2007 All England Open Super Series

Tournament details
- Dates: 6 March 2007– 11 March 2007
- Edition: 97th
- Level: Super Series
- Total prize money: US$200,000
- Venue: National Indoor Arena
- Location: Birmingham, England

Champions
- Men's singles: Lin Dan
- Women's singles: Xie Xingfang
- Men's doubles: Koo Kien Keat Tan Boon Heong
- Women's doubles: Wei Yili Zhang Yawen
- Mixed doubles: Zheng Bo Gao Ling

= 2007 All England Super Series =

Badminton championships

The 2007 All England Open Super Series (officially known as the Yonex All England Open 2007 for sponsorship reasons) was a badminton tournament which took place at National Indoor Stadium in Birmingham, England, from 6 to 11 March 2007 and had a total purse of $200,000.

== Tournament ==
The 2007 All England Open Super Series was the third tournament of the 2007 BWF Super Series and also part of the All England Open championships, which had been held since 1899.

=== Venue ===
This international tournament was held at National Indoor Arena in Birmingham, England.

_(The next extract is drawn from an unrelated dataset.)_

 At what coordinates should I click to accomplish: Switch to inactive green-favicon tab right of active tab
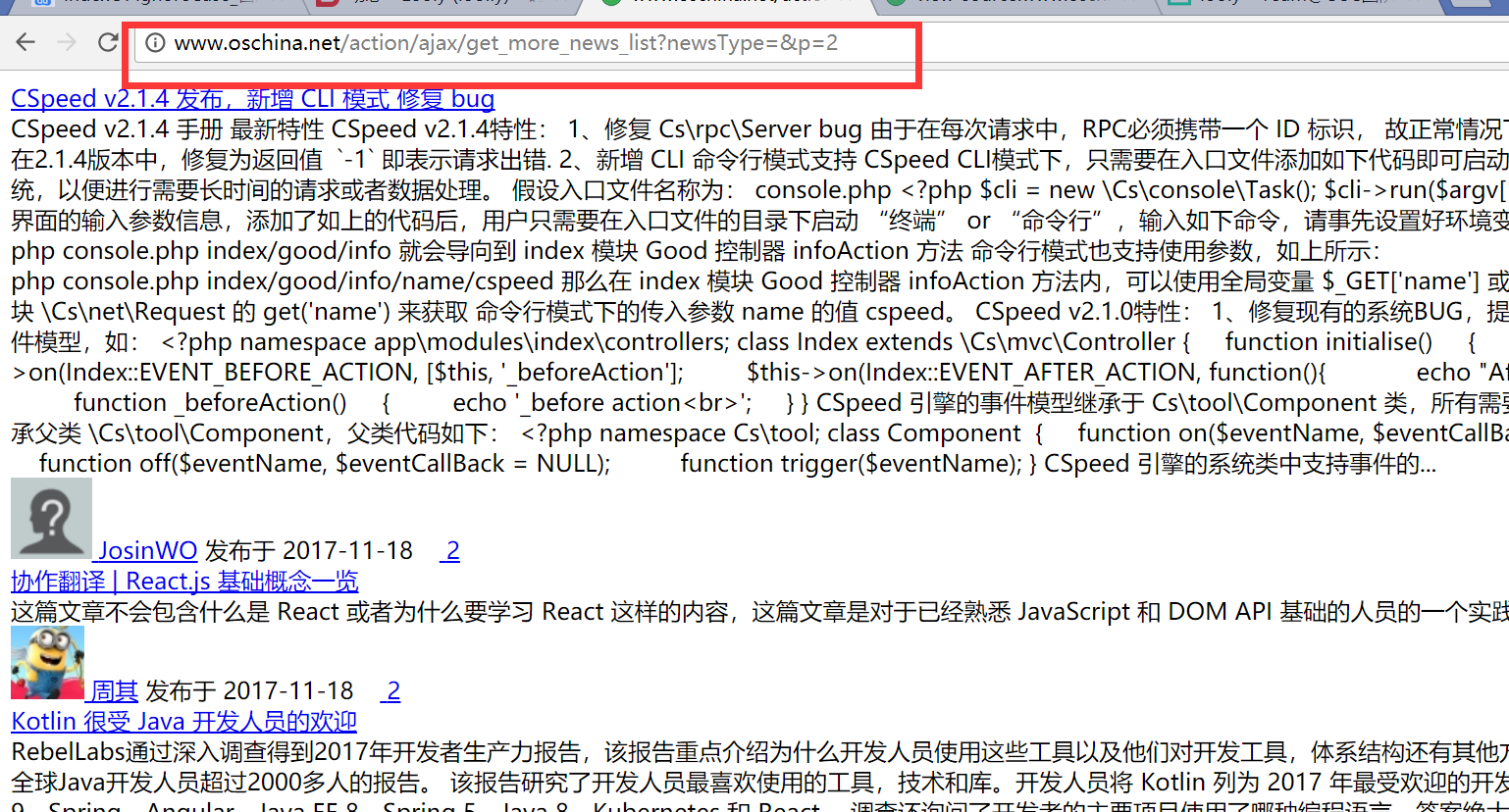coord(1011,3)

=== Point distribution ===
Below is the point distribution for each phase of the tournament based on the BWF points system for the BWF Super Series event.

| Winner | Runner-up | 3/4 | 5/8 | 9/16 | 17/32 | 33/64 | 65/128 | 129/256 |
|---|---|---|---|---|---|---|---|---|
| 9,200 | 7,800 | 6,420 | 5,040 | 3,600 | 2,220 | 880 | 430 | 170 |

=== Prize money ===
The total prize money for this tournament was US$200,000. Distribution of prize money was in accordance with BWF regulations.

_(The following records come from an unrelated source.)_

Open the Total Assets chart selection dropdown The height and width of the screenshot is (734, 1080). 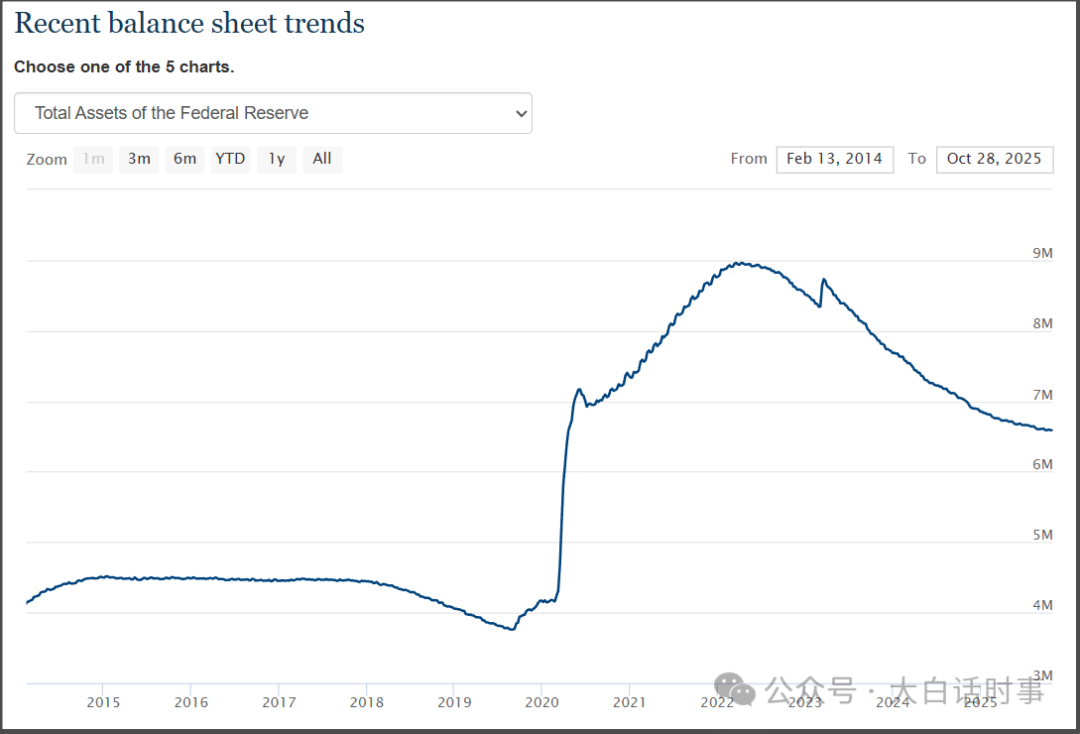tap(272, 113)
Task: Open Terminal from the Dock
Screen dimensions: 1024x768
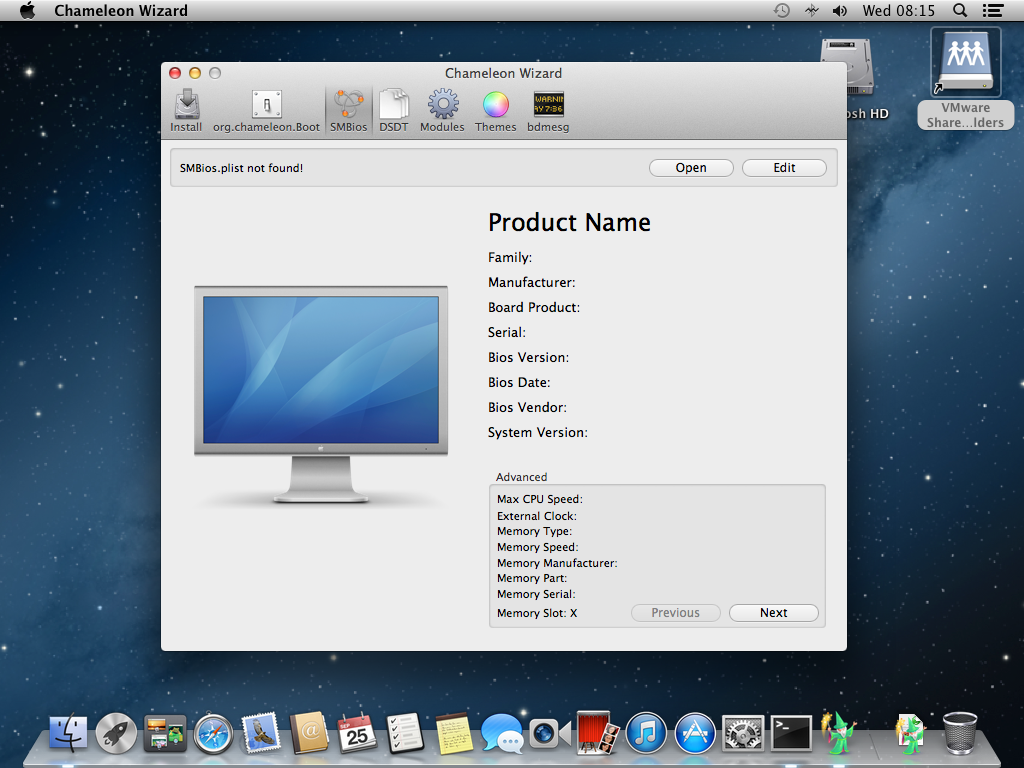Action: click(791, 734)
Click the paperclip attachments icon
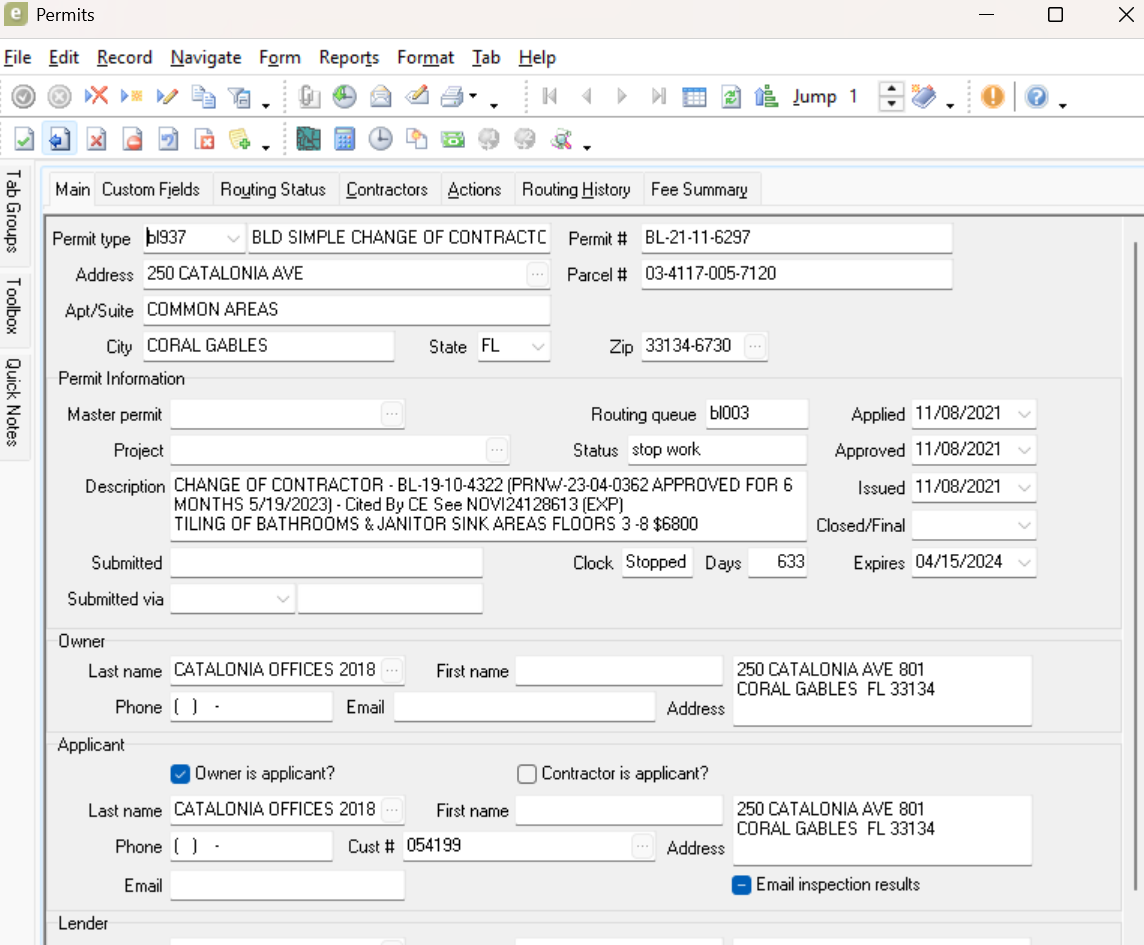The image size is (1144, 945). point(308,97)
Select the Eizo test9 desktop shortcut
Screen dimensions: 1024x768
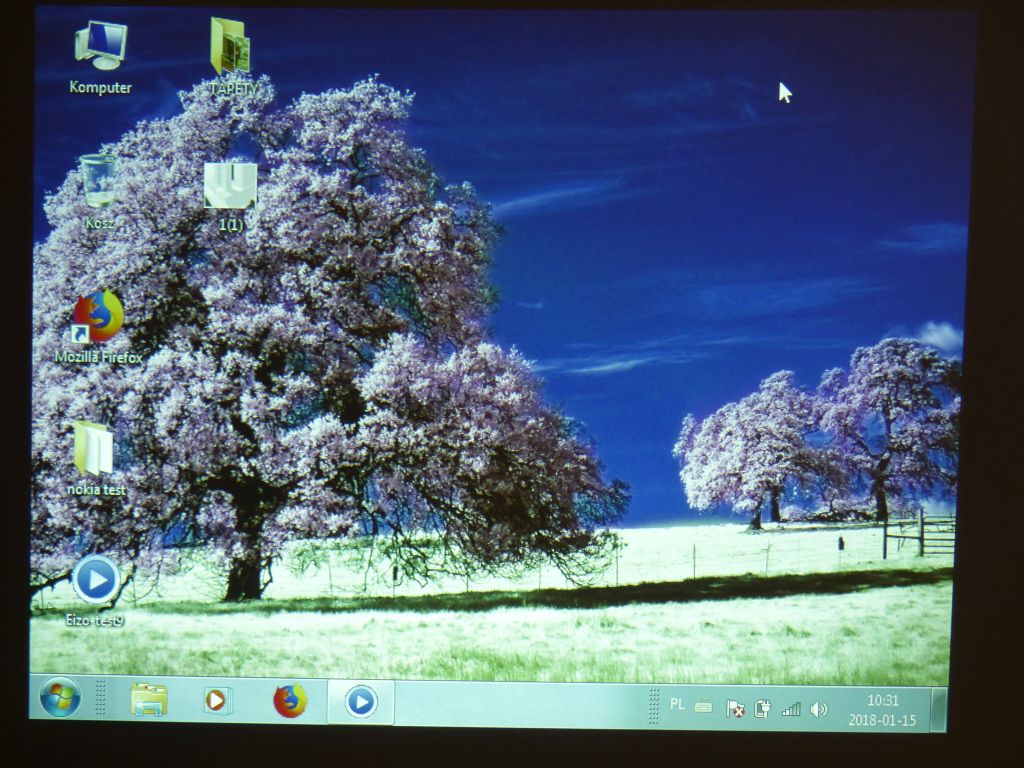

| Event | Winner | Finalist | Semi-finals | Quarter-finals | Last 16 |
| Men's singles | $16,000 | $8,000 | $4,000 | $2,000 | $800 |
| Women's singles | $13,800 | $6,600 | $3,600 | $1,800 | —N/a |
| Men's doubles | $14,400 | $8,000 | $4,800 | $2,800 |
| Women's doubles | $12,200 | $8,000 | $4,400 | $2,200 |
| Mixed doubles | $12,200 | $8,000 | $4,400 | $2,200 |

== Men's singles ==
=== Seeds ===
1. CHN Lin Dan (champion)
2. CHN Chen Jin (semi-finals)
3. MAS Lee Chong Wei (quarter-finals)
4. DEN Peter Gade (first round)
5. CHN Bao Chunlai (semi-finals)
6. CHN Chen Yu (final)
7. DEN Kenneth Jonassen (quarter-finals)
8. MAS Muhammad Hafiz Hashim (second round)

== Women's singles ==
=== Seeds ===
1. CHN Xie Xingfang (champion)
2. CHN Zhang Ning (semi-finals)
3. HKG Wang Chen (quarter-finals)
4. GER Huaiwen Xu (quarter-finals)
5. CHN Zhu Lin (semi-finals)
6. NED Yao Jie (first round)
7. CHN Lu Lan (first round)
8. FRA Pi Hongyan (final)

== Men's doubles ==
=== Seeds ===
1. CHN Cai Yun / Fu Haifeng (final)
2. DEN Jens Eriksen / Martin Lundgaard Hansen (semi-finals)
3. INA Markis Kido / Hendra Setiawan (second round)
4. Jung Jae-sung / Lee Yong-dae (quarter-finals)
5. USA Tony Gunawan / INA Candra Wijaya (semi-finals)
6. Hwang Ji-man / Lee Jae-jin (second round)
7. MAS Choong Tan Fook / Lee Wan Wah (quarter-finals)
8. MAS Koo Kien Keat / Tan Boon Heong (champions)

== Women's doubles ==
=== Seeds ===
1. CHN Gao Ling / Huang Sui (semi-finals)
2. CHN Yang Wei / Zhang Jiewen (final)
3. CHN Wei Yili / Zhang Yawen (champions)
4. TPE Cheng Wen-hsing / Chien Yu-chin (quarter-finals)
5. MAS Chin Eei Hui / Wong Pei Tty (semi-finals)
6. CHN Du Jing / Yu Yang (quarter-finals)
7. SIN Jiang Yanmei / Li Yujia (first round)
8. ENG Gail Emms / Donna Kellogg (second round)

== Mixed doubles ==
=== Seeds ===
1. INA Nova Widianto / Lilyana Natsir (quarter-finals)
2. CHN Xie Zhongbo / Zhang Yawen (semi-finals)
3. DEN Thomas Laybourn / Kamilla Rytter Juhl (second round)
4. ENG Nathan Robertson / Gail Emms (quarter-finals)
5. INA Flandy Limpele / Vita Marissa (second round)
6. ENG Anthony Clark / Donna Kellogg (final)
7. POL Robert Mateusiak / Nadieżda Kostiuczyk (first round)
8. SIN Hendri Saputra / Li Yujia (first round)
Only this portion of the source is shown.